* TASK STATEMENT: Turn every line of the data below into an item in a numbered list, and skip any blank lines.

-------- MATERIAL PROVIDED

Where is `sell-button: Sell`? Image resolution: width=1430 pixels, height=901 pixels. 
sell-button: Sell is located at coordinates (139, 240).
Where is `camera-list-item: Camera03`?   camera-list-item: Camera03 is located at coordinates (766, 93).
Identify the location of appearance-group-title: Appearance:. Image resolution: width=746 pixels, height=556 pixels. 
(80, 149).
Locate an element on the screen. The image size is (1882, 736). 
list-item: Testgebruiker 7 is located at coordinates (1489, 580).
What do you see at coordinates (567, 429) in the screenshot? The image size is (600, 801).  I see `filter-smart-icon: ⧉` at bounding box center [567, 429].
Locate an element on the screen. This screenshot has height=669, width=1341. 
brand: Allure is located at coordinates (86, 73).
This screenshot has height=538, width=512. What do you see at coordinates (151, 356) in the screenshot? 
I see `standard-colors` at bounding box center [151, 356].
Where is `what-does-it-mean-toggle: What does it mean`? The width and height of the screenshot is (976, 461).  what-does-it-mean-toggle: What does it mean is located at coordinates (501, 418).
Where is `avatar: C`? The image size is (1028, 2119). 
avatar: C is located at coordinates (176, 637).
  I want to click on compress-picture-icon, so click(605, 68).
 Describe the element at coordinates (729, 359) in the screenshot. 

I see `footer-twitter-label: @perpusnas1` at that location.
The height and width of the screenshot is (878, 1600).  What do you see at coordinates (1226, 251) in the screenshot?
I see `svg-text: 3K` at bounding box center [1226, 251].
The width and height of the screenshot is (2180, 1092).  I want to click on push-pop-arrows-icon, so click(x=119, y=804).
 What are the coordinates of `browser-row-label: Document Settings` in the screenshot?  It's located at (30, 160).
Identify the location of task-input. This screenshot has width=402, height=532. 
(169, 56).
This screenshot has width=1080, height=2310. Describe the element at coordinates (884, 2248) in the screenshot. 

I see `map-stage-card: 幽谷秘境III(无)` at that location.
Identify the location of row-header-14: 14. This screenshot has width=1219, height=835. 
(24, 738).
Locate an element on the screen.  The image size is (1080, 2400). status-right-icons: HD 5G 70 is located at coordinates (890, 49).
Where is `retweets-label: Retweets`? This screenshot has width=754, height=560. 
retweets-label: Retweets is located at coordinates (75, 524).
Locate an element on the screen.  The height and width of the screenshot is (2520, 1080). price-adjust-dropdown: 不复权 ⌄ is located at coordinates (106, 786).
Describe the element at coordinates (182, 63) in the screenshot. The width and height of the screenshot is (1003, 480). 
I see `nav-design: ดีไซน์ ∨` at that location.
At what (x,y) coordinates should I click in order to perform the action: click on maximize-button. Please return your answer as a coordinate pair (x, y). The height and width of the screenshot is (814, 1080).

----------------

* RESPONSE FOR THIS EXERCISE:
1. Where is `sell-button: Sell`? Image resolution: width=1430 pixels, height=901 pixels. 
2. sell-button: Sell is located at coordinates (139, 240).
3. Where is `camera-list-item: Camera03`?   camera-list-item: Camera03 is located at coordinates (766, 93).
4. Identify the location of appearance-group-title: Appearance:. Image resolution: width=746 pixels, height=556 pixels. 
5. (80, 149).
6. Locate an element on the screen. The image size is (1882, 736). 
7. list-item: Testgebruiker 7 is located at coordinates (1489, 580).
8. What do you see at coordinates (567, 429) in the screenshot? The image size is (600, 801).  I see `filter-smart-icon: ⧉` at bounding box center [567, 429].
9. Locate an element on the screen. This screenshot has height=669, width=1341. 
10. brand: Allure is located at coordinates (86, 73).
11. This screenshot has height=538, width=512. What do you see at coordinates (151, 356) in the screenshot? 
12. I see `standard-colors` at bounding box center [151, 356].
13. Where is `what-does-it-mean-toggle: What does it mean`? The width and height of the screenshot is (976, 461).  what-does-it-mean-toggle: What does it mean is located at coordinates (501, 418).
14. Where is `avatar: C`? The image size is (1028, 2119). 
15. avatar: C is located at coordinates (176, 637).
16.   I want to click on compress-picture-icon, so click(605, 68).
17.  Describe the element at coordinates (729, 359) in the screenshot. 
18. I see `footer-twitter-label: @perpusnas1` at that location.
19. The height and width of the screenshot is (878, 1600).  What do you see at coordinates (1226, 251) in the screenshot?
20. I see `svg-text: 3K` at bounding box center [1226, 251].
21. The width and height of the screenshot is (2180, 1092).  I want to click on push-pop-arrows-icon, so click(x=119, y=804).
22.  What are the coordinates of `browser-row-label: Document Settings` in the screenshot?  It's located at (30, 160).
23. Identify the location of task-input. This screenshot has width=402, height=532. 
24. (169, 56).
25. This screenshot has width=1080, height=2310. Describe the element at coordinates (884, 2248) in the screenshot. 
26. I see `map-stage-card: 幽谷秘境III(无)` at that location.
27. Identify the location of row-header-14: 14. This screenshot has width=1219, height=835. 
28. (24, 738).
29. Locate an element on the screen.  The image size is (1080, 2400). status-right-icons: HD 5G 70 is located at coordinates (890, 49).
30. Where is `retweets-label: Retweets`? This screenshot has width=754, height=560. 
31. retweets-label: Retweets is located at coordinates (75, 524).
32. Locate an element on the screen.  The height and width of the screenshot is (2520, 1080). price-adjust-dropdown: 不复权 ⌄ is located at coordinates (106, 786).
33. Describe the element at coordinates (182, 63) in the screenshot. The width and height of the screenshot is (1003, 480). 
34. I see `nav-design: ดีไซน์ ∨` at that location.
35. At what (x,y) coordinates should I click in order to perform the action: click on maximize-button. Please return your answer as a coordinate pair (x, y). The height and width of the screenshot is (814, 1080).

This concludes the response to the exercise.